課題 1:
下に掲げるデータセットのエントリのうち、「Click the Continue Shopping link」を含む行からエントリの最後までを、Markdownの表として示してください。列名は「番号」と「内容」とし、空行と画像は表に含めないでください。

抜粋:
177 カンボジアの金融・保険②(2017年05月発刊 ISSUE6より)

カンボジアの銀行 Banks in Cambodia

 NBCのチア・チャント総裁のリーダーシップにより、近年のカンボジア銀行業界は急速に発展している。NBCの統計によれば、2016年末時点において商業銀行のライセンスを所有している銀行は36社で、特別銀行のライセンスを所有しているのは15社。総資産額は、前年度比約20%増の238億ドルで、また預金総額は前年度比21.4%増の約137億ドルだった。




 NBCの発表によると、商業銀行36行のうち総資産額上位3行(アクレダ銀行、カナディア銀行、カンボジア・パブリック銀行)で市場シェアの4割を占めており、カンボジア・パブリック銀行のパン氏は、「カンボジアの経済成長を支える重要な役割を果たしている金融業界には、変化に柔軟に対応することが期待されています。銀行業界は、健全な資産成長率と、銀行システムに対する国民の信頼を受け、高い預金成長率を引き続き記録しました。更には、過去数年間における外国商業銀行の開設の増化が、カンボジアへの外国直接投資の信頼を示したと考えています」と述べる。

 またその中で、カンボジア・パブリック銀行、りそな銀行、埼玉りそな銀行、近畿大阪銀行の業務提携や、カナディアン銀行と三菱東京UFJ銀行の業務提携、三井住友銀行によるカンボジア最大手行のアクレダ銀行の大株主化など、日系銀行間との関係も深まっている。また、日本語で対応できる日本人デスクを設置している銀行も多く、加えて2017年4月には、日系銀行大手のみずほ銀行がカンボジアに出張所を開設した。

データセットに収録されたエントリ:
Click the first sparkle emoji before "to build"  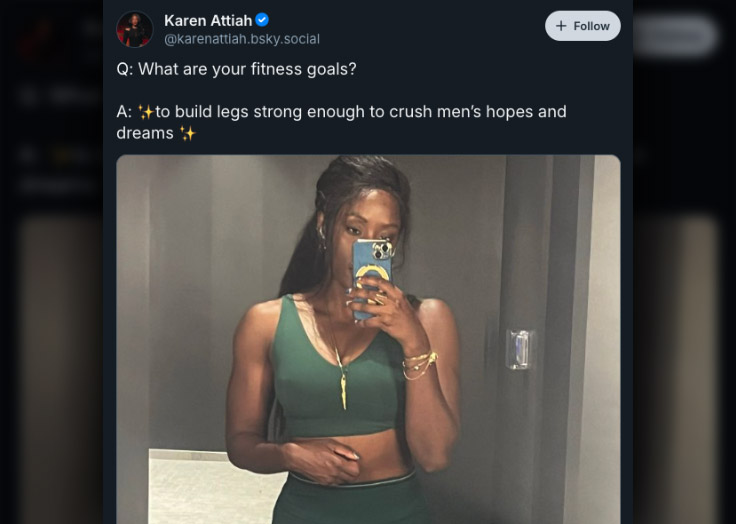(x=146, y=112)
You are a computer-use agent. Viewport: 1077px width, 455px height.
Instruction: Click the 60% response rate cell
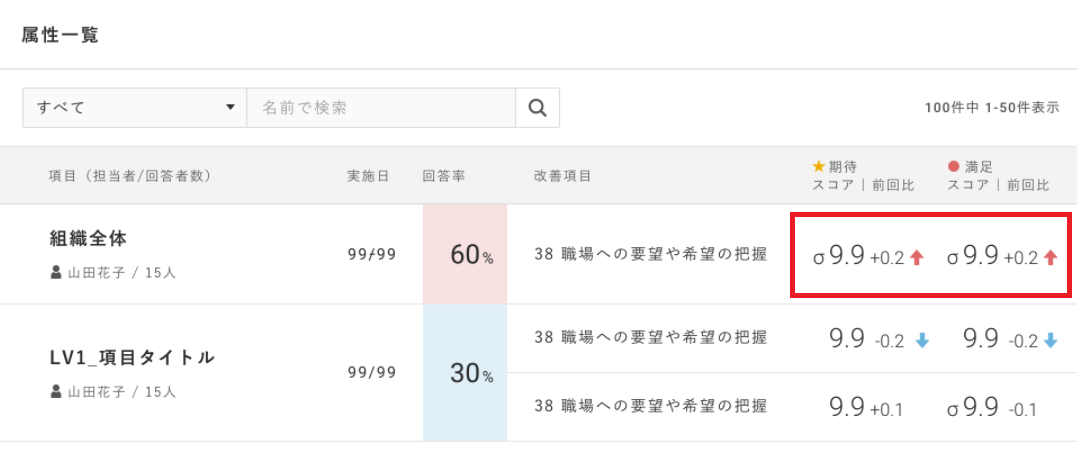465,255
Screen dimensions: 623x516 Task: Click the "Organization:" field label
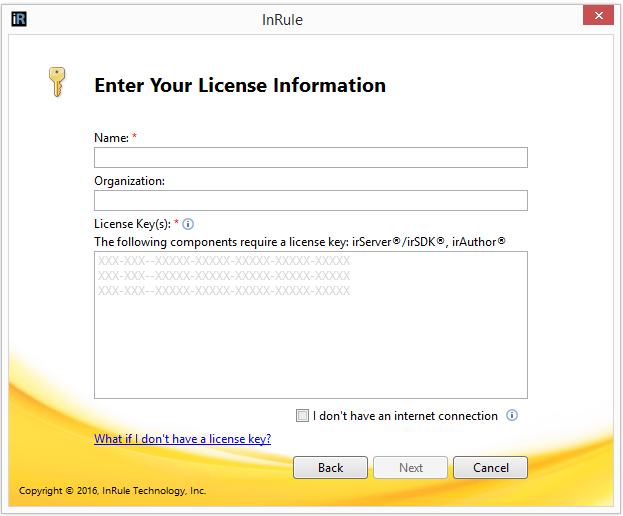pos(129,181)
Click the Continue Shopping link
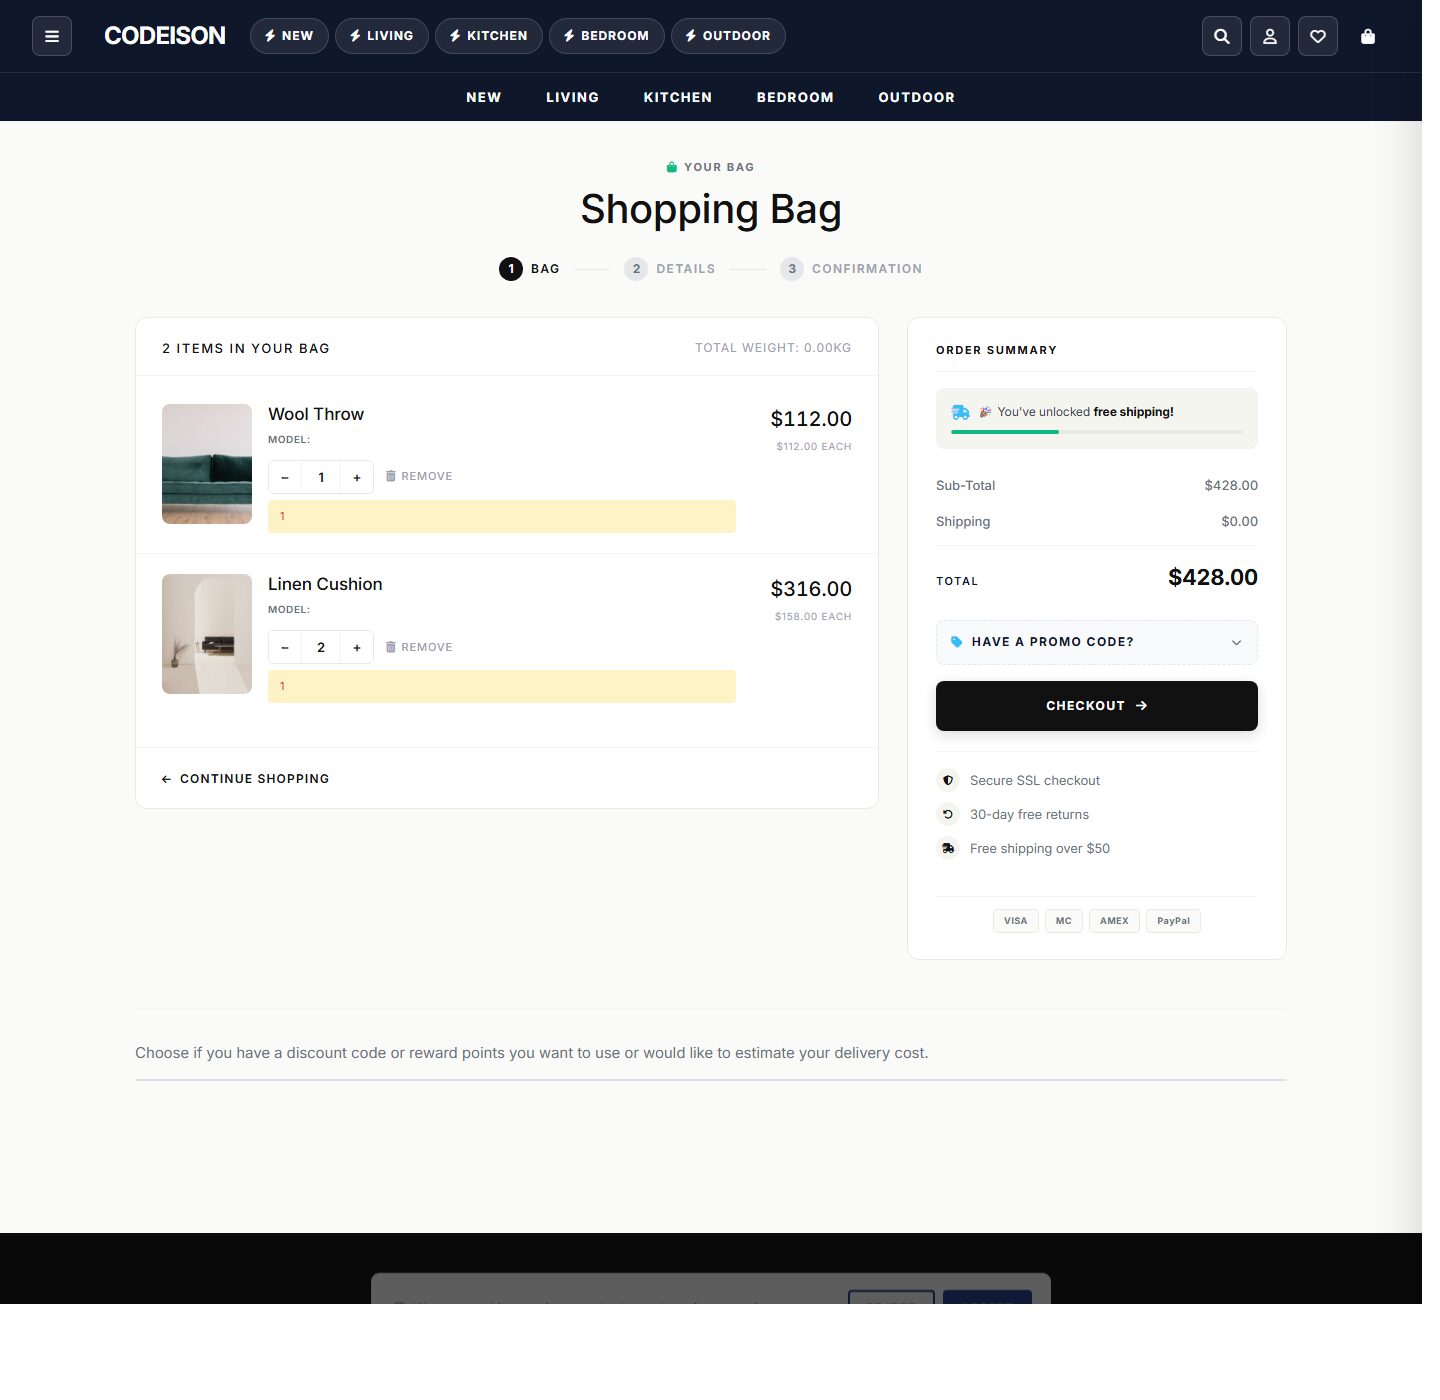 click(x=245, y=778)
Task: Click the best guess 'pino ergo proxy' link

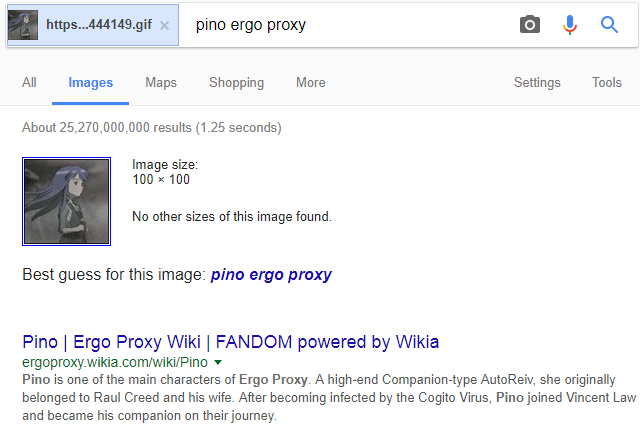Action: [271, 274]
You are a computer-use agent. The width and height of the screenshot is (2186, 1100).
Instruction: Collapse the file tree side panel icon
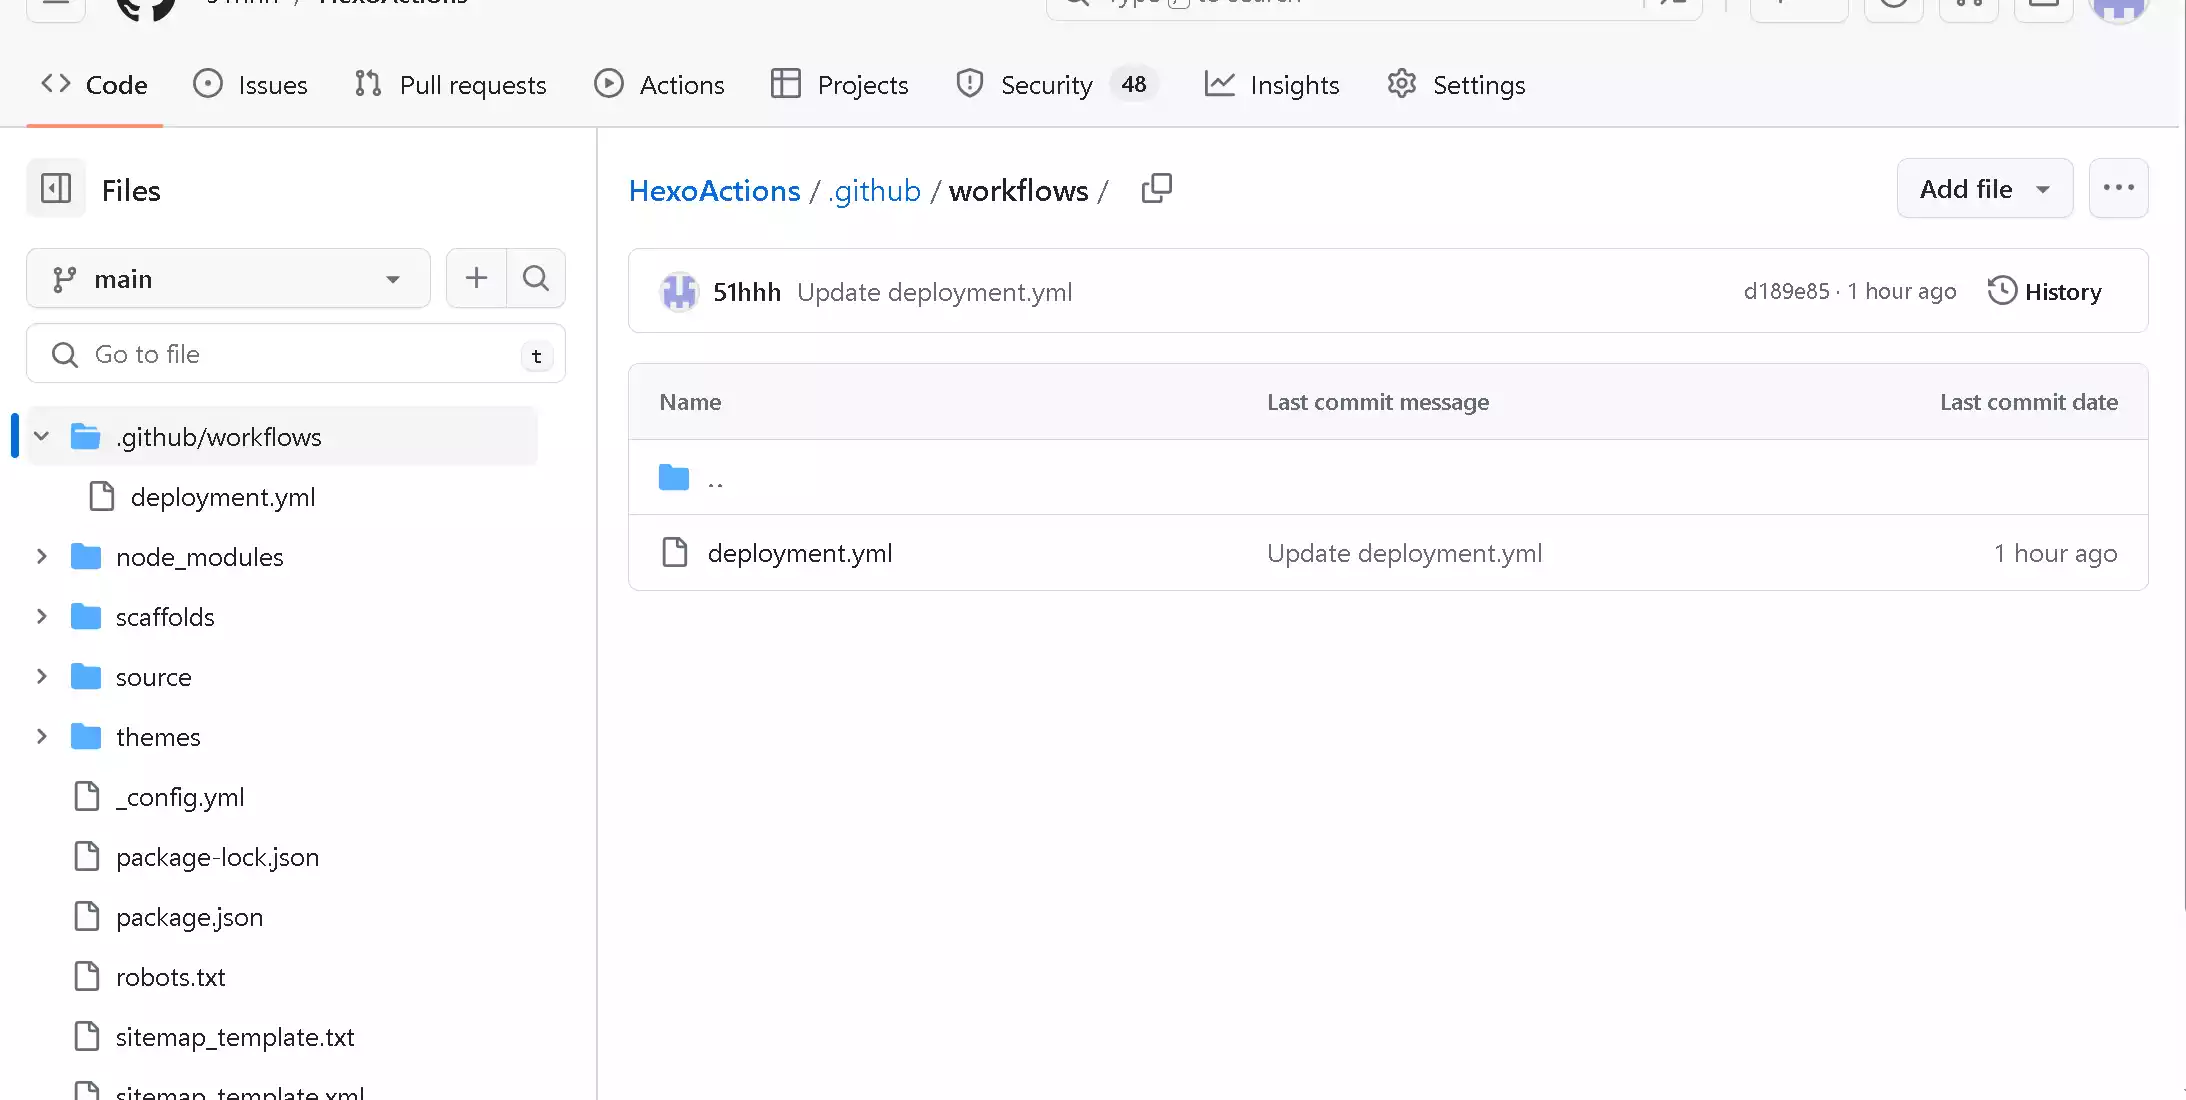[56, 189]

課題 2:
上のカンボジアの銀行業界に関する文章について、最後の文の後に続く部分を書いてください。

解答 1:
| 番号 | 内容 |
|---|---|
| 1 | Click the Continue Shopping link |
| 2 |  click(x=245, y=778) |
| 3 | Task: Click the best guess 'pino ergo proxy' link |
| 4 | Action: [271, 274] |
| 5 | You are a computer-use agent. The width and height of the screenshot is (2186, 1100). |
| 6 | Instruction: Collapse the file tree side panel icon |
| 7 | [56, 189] |

解答 2:
今後の銀行業界 The future of the banking sector



 今後の見通しについて、ANZロイヤル銀行のレスブリッジ氏は、「カンボジアの金融業界は、持続可能で包括的な経済成長に寄与しており、今後も成長は続くでしょう。良好な経済活動により、銀行システムは流動性が高く、健全さを維持しています。一方で、不良債権は非常に少ないですね」と語り、その他銀行もポジティブな見方をしている。NBCのレポートによると、銀行・マイクロファイナンス機関(MFI)はともに非常に高い流動性を維持しており、不良債権はそれぞれ3.5%、1%と極めて低く、継続的・包括的に経済活動の成長に貢献するだろうと報告している。

 預金者保護制度は、銀行が倒産した際に預金者に預金の一部を払い戻す制度で、金融システムが整っていないミャンマーを除いて、カンボジアはASEANで唯一、預金保護が無い国だった。今後はNBCにより、銀行預金者の保護制 度を構築する動きもある。預金者に対しては資産の一部が保護される。国家財政の安定性の観点からも深刻な経済的な影響を防止することができる。

 カンボジア・パブリック銀行のパン氏は、「NBCは金融の安定性を維持し、銀行や他の金融機関の健全性を強めています。NBCのリスクを鑑みた取り組みや、銀行やMFIにおける新しい規定の導入、流動性のある損失負担能力と厳格な監督は、確実に金融部門をさらに強化するでしょう」と語った。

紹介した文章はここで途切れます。